When Tom McDonough heard there was an alligator in Frick Park, he decided he had to see it for himself. He put a picnic cooler in the back of his truck and went out in search of the reptile yesterday morning.
His cousin, Bob McDonough, told him he saw the alligator on Tuesday while walking in the Regent Square end of the Pittsburgh park, near the ball fields.
Tom McDonough, an O'Hara electrician, looked for the alligator before reporting to a job not far from the park. He kept the gator in the cooler while he worked.
"Every time I checked on him he seemed OK," Mr. McDonough said. "I called the zoo but they said they couldn't take him so I called Animal Rescue League and they said they would take it."
But there would be a few more stops along the way.

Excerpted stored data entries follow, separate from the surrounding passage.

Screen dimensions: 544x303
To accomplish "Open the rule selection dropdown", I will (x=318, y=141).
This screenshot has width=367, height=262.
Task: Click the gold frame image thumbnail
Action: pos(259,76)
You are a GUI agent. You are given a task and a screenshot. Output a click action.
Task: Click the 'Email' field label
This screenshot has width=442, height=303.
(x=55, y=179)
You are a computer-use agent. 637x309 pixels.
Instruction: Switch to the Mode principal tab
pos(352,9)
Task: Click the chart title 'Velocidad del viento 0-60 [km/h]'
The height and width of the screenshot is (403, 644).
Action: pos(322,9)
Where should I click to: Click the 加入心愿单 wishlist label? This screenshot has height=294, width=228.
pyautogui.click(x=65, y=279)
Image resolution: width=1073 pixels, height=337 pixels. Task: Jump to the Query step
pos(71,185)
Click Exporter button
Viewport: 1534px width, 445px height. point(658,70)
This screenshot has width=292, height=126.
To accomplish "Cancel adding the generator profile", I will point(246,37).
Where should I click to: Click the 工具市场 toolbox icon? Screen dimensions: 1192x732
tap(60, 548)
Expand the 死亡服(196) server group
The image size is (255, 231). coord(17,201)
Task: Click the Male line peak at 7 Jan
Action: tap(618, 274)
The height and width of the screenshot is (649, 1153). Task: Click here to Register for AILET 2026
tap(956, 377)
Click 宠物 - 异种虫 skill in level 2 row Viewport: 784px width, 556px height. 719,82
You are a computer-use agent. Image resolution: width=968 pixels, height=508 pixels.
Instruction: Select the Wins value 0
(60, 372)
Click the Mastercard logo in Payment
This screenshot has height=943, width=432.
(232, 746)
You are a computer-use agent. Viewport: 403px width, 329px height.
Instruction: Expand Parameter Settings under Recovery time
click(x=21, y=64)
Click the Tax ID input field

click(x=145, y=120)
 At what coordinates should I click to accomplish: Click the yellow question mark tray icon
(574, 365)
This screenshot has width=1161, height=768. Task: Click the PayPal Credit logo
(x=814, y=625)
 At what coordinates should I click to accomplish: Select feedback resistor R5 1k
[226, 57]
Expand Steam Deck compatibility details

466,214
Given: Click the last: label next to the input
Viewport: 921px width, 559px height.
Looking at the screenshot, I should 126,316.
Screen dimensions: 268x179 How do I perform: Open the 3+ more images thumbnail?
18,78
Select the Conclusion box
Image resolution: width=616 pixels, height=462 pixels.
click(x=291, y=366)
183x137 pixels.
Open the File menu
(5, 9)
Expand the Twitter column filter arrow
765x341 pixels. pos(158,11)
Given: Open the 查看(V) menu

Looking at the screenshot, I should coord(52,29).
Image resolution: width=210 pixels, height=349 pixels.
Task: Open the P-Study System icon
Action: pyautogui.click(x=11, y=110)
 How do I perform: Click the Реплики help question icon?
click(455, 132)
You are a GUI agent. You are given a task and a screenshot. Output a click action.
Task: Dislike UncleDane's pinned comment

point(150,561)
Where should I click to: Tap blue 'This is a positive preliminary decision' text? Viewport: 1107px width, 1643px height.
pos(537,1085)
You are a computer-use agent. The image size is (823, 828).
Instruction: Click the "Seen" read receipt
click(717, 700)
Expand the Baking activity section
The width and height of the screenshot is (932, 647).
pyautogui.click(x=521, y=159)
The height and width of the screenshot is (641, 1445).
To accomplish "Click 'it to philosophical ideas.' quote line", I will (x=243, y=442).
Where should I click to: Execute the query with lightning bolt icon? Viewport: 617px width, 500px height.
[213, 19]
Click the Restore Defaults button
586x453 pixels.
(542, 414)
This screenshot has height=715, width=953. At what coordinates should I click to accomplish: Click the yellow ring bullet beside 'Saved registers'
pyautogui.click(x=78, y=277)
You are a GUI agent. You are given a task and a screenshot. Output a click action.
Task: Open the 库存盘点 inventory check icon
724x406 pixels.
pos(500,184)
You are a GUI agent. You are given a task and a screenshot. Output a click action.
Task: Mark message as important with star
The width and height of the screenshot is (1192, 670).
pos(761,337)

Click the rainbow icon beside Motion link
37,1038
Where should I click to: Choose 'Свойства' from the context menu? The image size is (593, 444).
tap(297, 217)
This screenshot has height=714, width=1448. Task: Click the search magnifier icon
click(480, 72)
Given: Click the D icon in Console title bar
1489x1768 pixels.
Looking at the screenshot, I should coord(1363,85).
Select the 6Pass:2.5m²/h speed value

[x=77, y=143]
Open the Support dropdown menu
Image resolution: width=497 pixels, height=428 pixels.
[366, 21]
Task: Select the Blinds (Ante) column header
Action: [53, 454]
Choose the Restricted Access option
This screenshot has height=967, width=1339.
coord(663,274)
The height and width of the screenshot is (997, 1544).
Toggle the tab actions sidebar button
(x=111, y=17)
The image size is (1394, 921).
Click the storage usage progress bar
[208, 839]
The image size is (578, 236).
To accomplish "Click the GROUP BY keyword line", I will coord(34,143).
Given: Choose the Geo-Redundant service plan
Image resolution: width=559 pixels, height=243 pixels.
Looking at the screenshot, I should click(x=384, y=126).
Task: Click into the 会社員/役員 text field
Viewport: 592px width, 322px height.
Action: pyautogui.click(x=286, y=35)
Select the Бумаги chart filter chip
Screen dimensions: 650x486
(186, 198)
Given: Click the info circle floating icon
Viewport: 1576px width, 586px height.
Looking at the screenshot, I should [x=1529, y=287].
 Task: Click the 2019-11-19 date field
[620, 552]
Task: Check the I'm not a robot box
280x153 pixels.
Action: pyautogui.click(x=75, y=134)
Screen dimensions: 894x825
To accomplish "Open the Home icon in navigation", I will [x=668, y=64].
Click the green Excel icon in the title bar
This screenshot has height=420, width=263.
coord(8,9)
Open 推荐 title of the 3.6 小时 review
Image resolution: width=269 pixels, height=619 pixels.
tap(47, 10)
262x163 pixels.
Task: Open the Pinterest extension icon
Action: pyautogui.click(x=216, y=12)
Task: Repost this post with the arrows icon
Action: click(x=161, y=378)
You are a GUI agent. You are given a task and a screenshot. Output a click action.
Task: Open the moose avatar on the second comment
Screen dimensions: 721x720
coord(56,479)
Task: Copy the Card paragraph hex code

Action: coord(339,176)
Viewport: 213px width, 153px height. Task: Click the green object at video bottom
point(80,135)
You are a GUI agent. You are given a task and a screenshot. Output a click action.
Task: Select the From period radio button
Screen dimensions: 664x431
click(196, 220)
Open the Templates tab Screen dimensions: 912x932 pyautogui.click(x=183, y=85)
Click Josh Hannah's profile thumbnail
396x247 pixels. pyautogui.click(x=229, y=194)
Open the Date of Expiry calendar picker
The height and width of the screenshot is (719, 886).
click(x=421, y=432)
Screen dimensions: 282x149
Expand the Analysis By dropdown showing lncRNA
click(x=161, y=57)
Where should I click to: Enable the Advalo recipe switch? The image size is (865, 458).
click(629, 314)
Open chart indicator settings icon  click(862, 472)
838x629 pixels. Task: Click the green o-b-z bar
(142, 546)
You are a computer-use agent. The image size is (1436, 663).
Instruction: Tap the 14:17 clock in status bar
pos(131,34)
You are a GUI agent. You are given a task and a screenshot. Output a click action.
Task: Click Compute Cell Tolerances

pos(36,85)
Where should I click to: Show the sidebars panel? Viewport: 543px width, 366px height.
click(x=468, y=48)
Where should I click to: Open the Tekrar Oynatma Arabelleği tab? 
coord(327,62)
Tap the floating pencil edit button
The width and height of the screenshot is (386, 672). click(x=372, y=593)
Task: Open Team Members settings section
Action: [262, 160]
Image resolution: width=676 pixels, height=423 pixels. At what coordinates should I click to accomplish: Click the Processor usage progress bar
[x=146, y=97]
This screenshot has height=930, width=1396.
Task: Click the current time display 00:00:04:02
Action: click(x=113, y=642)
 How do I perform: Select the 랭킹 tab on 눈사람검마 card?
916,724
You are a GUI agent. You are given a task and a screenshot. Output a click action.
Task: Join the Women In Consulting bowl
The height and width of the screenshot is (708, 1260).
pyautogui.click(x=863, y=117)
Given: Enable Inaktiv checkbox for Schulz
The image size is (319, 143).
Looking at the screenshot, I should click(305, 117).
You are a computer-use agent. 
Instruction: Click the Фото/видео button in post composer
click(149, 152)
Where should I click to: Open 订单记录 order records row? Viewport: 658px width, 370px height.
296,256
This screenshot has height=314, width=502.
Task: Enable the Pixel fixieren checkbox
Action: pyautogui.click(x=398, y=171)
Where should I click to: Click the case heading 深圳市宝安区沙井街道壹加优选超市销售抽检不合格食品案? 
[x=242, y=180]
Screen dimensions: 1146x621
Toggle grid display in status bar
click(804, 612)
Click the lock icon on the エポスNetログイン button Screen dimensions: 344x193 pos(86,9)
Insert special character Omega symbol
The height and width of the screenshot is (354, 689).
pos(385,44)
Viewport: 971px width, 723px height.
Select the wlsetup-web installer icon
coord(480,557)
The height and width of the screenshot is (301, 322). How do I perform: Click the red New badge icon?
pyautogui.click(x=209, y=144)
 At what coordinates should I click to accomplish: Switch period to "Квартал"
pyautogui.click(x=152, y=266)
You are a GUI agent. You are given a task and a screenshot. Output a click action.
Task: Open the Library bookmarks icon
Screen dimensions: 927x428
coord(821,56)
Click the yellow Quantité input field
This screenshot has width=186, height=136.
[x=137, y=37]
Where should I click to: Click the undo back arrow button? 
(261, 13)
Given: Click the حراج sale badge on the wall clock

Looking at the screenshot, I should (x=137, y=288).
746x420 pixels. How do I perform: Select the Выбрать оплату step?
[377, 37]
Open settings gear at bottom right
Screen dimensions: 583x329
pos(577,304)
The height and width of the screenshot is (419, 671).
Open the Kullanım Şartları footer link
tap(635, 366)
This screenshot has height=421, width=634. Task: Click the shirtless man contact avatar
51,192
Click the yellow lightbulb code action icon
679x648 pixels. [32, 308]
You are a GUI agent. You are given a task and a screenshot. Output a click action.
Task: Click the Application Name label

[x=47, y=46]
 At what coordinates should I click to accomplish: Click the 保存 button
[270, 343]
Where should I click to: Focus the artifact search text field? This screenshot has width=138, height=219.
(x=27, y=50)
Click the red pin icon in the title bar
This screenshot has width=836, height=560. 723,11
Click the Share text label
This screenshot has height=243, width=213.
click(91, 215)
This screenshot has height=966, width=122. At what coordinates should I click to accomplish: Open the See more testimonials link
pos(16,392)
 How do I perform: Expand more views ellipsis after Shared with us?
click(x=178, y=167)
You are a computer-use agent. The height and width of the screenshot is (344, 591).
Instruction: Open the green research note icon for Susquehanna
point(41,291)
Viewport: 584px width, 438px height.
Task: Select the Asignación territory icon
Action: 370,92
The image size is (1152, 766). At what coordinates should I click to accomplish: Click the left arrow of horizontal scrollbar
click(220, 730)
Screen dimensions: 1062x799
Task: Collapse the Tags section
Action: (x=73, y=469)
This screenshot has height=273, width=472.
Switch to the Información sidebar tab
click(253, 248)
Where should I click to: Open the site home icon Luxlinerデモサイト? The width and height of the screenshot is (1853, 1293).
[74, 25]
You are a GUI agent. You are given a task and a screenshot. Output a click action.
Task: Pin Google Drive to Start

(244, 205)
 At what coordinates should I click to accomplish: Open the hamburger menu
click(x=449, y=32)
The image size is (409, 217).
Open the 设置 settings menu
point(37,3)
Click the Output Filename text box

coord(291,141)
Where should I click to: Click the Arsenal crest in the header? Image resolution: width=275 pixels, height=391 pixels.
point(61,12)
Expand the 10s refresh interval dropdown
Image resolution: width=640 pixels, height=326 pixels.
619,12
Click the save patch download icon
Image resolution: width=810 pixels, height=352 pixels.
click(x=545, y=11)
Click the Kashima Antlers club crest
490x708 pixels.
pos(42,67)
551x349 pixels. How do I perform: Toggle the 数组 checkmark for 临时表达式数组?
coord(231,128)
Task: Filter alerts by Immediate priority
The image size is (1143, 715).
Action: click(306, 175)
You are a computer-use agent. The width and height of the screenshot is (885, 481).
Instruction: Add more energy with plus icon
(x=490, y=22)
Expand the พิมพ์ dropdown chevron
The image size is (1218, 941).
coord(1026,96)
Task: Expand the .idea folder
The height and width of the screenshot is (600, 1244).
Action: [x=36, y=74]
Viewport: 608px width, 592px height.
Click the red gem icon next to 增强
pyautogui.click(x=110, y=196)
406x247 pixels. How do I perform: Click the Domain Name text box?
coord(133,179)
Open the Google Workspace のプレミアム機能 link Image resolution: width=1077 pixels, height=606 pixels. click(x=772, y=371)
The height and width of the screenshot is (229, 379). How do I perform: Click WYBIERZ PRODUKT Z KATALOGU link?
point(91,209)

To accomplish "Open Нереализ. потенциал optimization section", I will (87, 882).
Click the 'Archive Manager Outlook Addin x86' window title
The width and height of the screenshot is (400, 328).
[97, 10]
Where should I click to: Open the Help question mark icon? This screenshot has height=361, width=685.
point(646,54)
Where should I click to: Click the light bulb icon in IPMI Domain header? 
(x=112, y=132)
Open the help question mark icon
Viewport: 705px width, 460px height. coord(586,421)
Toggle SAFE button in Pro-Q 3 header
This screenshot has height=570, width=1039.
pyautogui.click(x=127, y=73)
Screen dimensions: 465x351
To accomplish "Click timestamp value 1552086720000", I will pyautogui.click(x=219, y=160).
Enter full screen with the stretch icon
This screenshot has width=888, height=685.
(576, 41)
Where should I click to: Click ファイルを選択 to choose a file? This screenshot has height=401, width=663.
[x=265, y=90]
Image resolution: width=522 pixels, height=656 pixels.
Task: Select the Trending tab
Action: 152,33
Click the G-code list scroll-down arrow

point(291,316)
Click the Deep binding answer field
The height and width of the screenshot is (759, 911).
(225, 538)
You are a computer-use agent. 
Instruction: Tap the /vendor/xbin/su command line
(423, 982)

"I decided to take it home first so my kids could see it. They'd probably kill me if they missed out on this," said Mr. McDonough, who yesterday was answering his cell phone with the salutation "Gators n'at."
Tyler, 8, John, 7, and Catherine, 5, "were all very excited" about the alligator, he said, and his wife, Margie, was OK with the alligator visit.
"I just held it and the kids looked at it and we took pictures. I've got a Cub Scout den meeting tonight and I think I'll take the alligator. I think the Cub Scouts will like it, too."
The Animal Rescue League shelter in East Liberty would be open until 8 p.m. last night, and workers there were expecting the gator.
"We have taken in maybe two alligators in the four years I've been here," said Mark Berton, communications director at the East Liberty shelter. "They stay in a cage until a home can be found. We work with people who help to place reptiles."
The Pittsburgh Zoo and PPG Aquarium gets 10 to 30 calls per year from people who want to donate an alligator, said Henry Kacprzyk, curator of reptiles and the Kids Kingdom.
"When they outgrow a 40-gallon tank, people don't know what to do with them. You can buy them in pet stores when they are 12 or 14 inches long, but I don't know how people think they can keep them," Mr. Kacprzyk said.
The zoo has one alligator that is 12 years old, 9 1/2 feet long and 372 pounds -- and still growing. "They continue growing for most of their lives," Mr. Kacprzyk said. They average 14 to 15 feet long, but alligators as big as 18 feet have been reported.
The zoo is not looking for a mate or a playmate for its alligator "and we just can't take in every animal," he said.
A two-foot alligator is probably 2 to 3 years old, Mr. Kacprzyk said. The chilly 48-degree temperature on Tuesday night would not hurt the alligator, he said, but they do tend to slow down when temperatures drop.
Everyone assumes the alligator was released into the park, which Mr. Kacprzyk and Mr. Berton said is "irresponsible" because alligators cannot survive in the winter weather of northern states.
"We try to put people in contact with sanctuaries and rescue groups, but all of those people have limits as to how many animals they can take," Mr. Kacprzyk said.